■ **TO BE DONE**: Could you echo every one of the rows below, word for word and in the same order?

[Pointing records for text and elements]
—————

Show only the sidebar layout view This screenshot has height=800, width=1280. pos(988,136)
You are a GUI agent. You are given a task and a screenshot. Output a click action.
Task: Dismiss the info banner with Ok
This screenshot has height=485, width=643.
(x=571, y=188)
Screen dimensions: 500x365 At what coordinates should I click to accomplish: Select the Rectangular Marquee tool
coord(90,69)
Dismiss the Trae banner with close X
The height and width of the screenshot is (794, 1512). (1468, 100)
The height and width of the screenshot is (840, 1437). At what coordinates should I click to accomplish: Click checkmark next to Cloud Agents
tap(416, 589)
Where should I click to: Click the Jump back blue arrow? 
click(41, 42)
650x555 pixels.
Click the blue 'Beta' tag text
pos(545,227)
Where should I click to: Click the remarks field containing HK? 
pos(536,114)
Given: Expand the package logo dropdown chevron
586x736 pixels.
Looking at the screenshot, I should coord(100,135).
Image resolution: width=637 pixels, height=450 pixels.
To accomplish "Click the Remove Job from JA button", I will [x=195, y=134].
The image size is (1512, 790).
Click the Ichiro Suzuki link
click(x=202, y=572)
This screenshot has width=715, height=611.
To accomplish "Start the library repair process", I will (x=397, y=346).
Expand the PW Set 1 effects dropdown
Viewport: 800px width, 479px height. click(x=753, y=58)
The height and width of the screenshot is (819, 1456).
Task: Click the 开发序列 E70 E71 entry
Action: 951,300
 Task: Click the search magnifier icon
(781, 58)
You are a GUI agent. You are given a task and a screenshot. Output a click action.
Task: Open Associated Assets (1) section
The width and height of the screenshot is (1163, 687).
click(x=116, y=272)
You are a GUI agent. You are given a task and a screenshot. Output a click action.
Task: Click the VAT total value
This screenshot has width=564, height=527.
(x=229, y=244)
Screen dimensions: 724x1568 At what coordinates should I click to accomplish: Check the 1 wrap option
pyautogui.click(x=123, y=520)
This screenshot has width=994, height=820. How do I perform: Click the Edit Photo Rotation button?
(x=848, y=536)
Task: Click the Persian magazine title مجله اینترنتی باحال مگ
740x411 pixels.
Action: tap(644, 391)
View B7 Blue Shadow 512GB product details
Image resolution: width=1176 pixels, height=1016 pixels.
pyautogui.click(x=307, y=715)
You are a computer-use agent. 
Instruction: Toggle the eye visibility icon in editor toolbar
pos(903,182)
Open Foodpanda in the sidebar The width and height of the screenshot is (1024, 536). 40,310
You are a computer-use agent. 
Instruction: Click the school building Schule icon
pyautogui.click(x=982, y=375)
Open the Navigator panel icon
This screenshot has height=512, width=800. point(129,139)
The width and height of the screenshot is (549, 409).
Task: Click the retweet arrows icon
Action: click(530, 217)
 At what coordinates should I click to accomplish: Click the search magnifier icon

—————

■ **WRITTEN RESPONSE**:
Show only the sidebar layout view This screenshot has height=800, width=1280. pos(988,136)
You are a GUI agent. You are given a task and a screenshot. Output a click action.
Task: Dismiss the info banner with Ok
This screenshot has height=485, width=643.
(x=571, y=188)
Screen dimensions: 500x365 At what coordinates should I click to accomplish: Select the Rectangular Marquee tool
coord(90,69)
Dismiss the Trae banner with close X
The height and width of the screenshot is (794, 1512). (1468, 100)
The height and width of the screenshot is (840, 1437). At what coordinates should I click to accomplish: Click checkmark next to Cloud Agents
tap(416, 589)
Where should I click to: Click the Jump back blue arrow? 
click(41, 42)
650x555 pixels.
Click the blue 'Beta' tag text
pos(545,227)
Where should I click to: Click the remarks field containing HK? 
pos(536,114)
Given: Expand the package logo dropdown chevron
586x736 pixels.
Looking at the screenshot, I should coord(100,135).
Image resolution: width=637 pixels, height=450 pixels.
To accomplish "Click the Remove Job from JA button", I will [x=195, y=134].
The image size is (1512, 790).
Click the Ichiro Suzuki link
click(x=202, y=572)
This screenshot has width=715, height=611.
To accomplish "Start the library repair process", I will (x=397, y=346).
Expand the PW Set 1 effects dropdown
Viewport: 800px width, 479px height. click(x=753, y=58)
The height and width of the screenshot is (819, 1456).
Task: Click the 开发序列 E70 E71 entry
Action: 951,300
 Task: Click the search magnifier icon
(781, 58)
You are a GUI agent. You are given a task and a screenshot. Output a click action.
Task: Open Associated Assets (1) section
The width and height of the screenshot is (1163, 687).
click(x=116, y=272)
You are a GUI agent. You are given a task and a screenshot. Output a click action.
Task: Click the VAT total value
This screenshot has width=564, height=527.
(x=229, y=244)
Screen dimensions: 724x1568 At what coordinates should I click to accomplish: Check the 1 wrap option
pyautogui.click(x=123, y=520)
This screenshot has width=994, height=820. How do I perform: Click the Edit Photo Rotation button?
(x=848, y=536)
Task: Click the Persian magazine title مجله اینترنتی باحال مگ
740x411 pixels.
Action: tap(644, 391)
View B7 Blue Shadow 512GB product details
Image resolution: width=1176 pixels, height=1016 pixels.
pyautogui.click(x=307, y=715)
You are a computer-use agent. 
Instruction: Toggle the eye visibility icon in editor toolbar
pos(903,182)
Open Foodpanda in the sidebar The width and height of the screenshot is (1024, 536). 40,310
You are a computer-use agent. 
Instruction: Click the school building Schule icon
pyautogui.click(x=982, y=375)
Open the Navigator panel icon
This screenshot has height=512, width=800. point(129,139)
The width and height of the screenshot is (549, 409).
Task: Click the retweet arrows icon
Action: click(530, 217)
 At what coordinates should I click to accomplish: Click the search magnifier icon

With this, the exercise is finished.